* **Exercise**: Repeat the listing that follows without a single change.

* **Data to use**:
== Segment start ==
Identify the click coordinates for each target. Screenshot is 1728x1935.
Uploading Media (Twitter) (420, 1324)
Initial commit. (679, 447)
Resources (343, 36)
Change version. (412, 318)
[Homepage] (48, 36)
== Segment end ==
* **Expected output**:
Identify the click coordinates for each target. Screenshot is 1728x1935.
Uploading Media (Twitter) (420, 1324)
Initial commit. (679, 447)
Resources (343, 36)
Change version. (412, 318)
[Homepage] (48, 36)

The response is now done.